Ya conociéndola, la amó y fue amado en correspondencia. Encontró en ella no solamente el objeto de su amor, sino una fuente que le brindaba amor en la misma medida. Y el tiempo compartido les otorgaba una sensación de realización tan plena, que el encuentro de sus almas pasaba de lo extraordinario a lo obvio. ¿Cómo no iban a quererse dos personas así? ¿Cómo no iban a estar juntas cuando era exactamente lo que tenían que hacer?
Los kilómetros siguieron, siempre por el mismo camino, siempre en la misma dirección. Pasaron muchas noches, mañanas, tardes, experiencias, vivencias. Tras toda una aventura compartida, él la vio mientras ella desplegaba su belleza sin reparar en que estaba siendo observada. La vio y le gustó. Y la amó.

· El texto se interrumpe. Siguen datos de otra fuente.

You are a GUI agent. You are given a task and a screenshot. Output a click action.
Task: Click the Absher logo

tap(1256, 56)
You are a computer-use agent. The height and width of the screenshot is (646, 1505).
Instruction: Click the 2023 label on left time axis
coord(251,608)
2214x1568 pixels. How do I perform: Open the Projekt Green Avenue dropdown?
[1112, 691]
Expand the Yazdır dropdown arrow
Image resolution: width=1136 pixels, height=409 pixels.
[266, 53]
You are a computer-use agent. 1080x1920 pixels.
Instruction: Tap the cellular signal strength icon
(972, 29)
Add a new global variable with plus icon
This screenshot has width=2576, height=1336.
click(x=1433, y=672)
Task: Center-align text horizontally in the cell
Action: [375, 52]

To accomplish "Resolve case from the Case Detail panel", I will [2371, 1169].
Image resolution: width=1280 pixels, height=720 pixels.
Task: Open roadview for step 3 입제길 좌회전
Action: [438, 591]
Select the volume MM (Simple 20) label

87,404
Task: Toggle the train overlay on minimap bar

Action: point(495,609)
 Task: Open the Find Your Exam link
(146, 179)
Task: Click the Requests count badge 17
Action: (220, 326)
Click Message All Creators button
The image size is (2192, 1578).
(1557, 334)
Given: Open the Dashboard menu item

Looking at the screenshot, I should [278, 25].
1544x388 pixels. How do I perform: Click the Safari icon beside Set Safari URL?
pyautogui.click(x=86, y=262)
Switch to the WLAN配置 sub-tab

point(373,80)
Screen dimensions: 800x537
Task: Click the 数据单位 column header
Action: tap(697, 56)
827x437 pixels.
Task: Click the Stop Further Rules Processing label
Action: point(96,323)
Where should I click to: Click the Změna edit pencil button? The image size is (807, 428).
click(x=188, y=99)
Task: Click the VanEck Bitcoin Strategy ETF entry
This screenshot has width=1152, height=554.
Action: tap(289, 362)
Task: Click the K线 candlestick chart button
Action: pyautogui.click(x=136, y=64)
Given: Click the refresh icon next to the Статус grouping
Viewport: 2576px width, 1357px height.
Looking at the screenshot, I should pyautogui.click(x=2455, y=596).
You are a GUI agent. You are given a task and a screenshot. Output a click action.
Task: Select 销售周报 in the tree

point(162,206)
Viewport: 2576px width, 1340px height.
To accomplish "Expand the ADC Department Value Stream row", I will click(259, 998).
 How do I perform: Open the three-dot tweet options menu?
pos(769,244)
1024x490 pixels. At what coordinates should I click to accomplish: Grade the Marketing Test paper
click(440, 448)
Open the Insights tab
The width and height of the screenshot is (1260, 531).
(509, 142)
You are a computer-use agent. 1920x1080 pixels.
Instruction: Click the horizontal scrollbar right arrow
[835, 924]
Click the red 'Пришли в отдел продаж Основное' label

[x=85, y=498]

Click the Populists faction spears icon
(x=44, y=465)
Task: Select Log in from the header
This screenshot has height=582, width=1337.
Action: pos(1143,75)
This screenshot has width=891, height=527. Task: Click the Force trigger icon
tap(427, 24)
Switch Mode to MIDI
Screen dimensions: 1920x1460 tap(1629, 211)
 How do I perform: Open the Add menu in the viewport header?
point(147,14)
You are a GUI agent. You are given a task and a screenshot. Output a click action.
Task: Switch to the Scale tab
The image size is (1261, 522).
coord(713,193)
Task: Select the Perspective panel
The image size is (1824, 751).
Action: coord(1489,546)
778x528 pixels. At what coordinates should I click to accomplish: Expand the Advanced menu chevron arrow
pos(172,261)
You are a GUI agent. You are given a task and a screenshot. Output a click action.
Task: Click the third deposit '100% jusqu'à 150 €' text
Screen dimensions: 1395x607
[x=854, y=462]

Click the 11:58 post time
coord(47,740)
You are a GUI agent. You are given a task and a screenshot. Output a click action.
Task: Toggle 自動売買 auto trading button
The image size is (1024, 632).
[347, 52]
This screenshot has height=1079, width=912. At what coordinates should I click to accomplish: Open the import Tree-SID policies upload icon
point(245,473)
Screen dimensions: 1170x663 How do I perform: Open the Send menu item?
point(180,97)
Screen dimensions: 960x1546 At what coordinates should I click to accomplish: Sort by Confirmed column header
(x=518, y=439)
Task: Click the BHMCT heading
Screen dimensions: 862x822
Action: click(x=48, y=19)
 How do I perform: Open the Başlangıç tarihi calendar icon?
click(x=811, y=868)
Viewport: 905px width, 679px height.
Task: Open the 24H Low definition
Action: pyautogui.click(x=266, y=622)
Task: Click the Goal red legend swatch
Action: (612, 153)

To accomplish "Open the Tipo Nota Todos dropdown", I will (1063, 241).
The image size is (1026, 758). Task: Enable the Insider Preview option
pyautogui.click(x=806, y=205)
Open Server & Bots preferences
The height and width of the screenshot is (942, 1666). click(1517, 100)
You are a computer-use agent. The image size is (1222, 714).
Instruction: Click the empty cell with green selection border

Le gustó su forma de moverse, la cual daba indicios de su firme personalidad. Le gustó su pelo, expresión sensual de feminidad. Le gustó su rostro, tallado en una piel de sublime delicadeza. Le gustó la unidad que sus características formaban en un todo admirable.
Tras la pasiva contemplación, pasó a la activa comunicación. Sabía que no podía dejarla ir, porque esa oportunidad perdida jamás se presentaría nuevamente ante su puerta. ¿Acaso varias veces había visto a semejante ser resplandeciente? ¿Acaso en otras oportunidades había experimentado aquella sensación de “ahora o nunca” que estaba definiendo su vida para siempre?
En un fluir natural como río que sigue su curso a gusto, el diálogo se desenvolvió con soltura. No les costaba hablar. Lo que costaba era dejar de hacerlo. Y aun en la exquisitez de los silencios, donde los suspiros hablan por su cuenta, se comunicaban sin cesar. Cuando todo funciona, funciona.
Él empezó a visualizar cómo las partes iban encajando. Cómo lo que antes parecía desordenado en un caótico remolino, de repente encontraba su lugar. Las cosas ahora eran de tal forma que parecía que siempre deberían haber sido así. Y comprendió. Comprendió por qué sus anteriores relaciones habían terminado. Comprendió por qué no había obtenido previamente los resultados esperados. Sucedía que todavía no había conocido a ella, que era la dueña final de sus expectativas.
A partir de ella, dejó definitivamente a sus anteriores informales. No pudo volver a estar con otras: la completa falta de interés era demasiado evidente y palpable. Bien sabía que su voluntad había cerrado los ojos a cualquier otra y había concentrado su atención exclusivamente en ella. ¿Qué sentido había fuera de ella? ¿Qué locura podía alejarlo de ella?
Kilómetros adelante, pudo hablar de amor. Él no era partidario del concepto de amor altruista y desinteresado; el amor no era un sacrificio ni algo sin razones. Él amaba de manera interesada y egoísta; ella le interesaba por marcadas razones, él satisfacía sus propios intereses amándola, y le generaba placer personal satisfacer los de ella.
Ya conociéndola, la amó y fue amado en correspondencia. Encontró en ella no solamente el objeto de su amor, sino una fuente que le brindaba amor en la misma medida. Y el tiempo compartido les otorgaba una sensación de realización tan plena, que el encuentro de sus almas pasaba de lo extraordinario a lo obvio. ¿Cómo no iban a quererse dos personas así? ¿Cómo no iban a estar juntas cuando era exactamente lo que tenían que hacer?
Los kilómetros siguieron, siempre por el mismo camino, siempre en la misma dirección. Pasaron muchas noches, mañanas, tardes, experiencias, vivencias. Tras toda una aventura compartida, él la vio mientras ella desplegaba su belleza sin reparar en que estaba siendo observada. La vio y le gustó. Y la amó.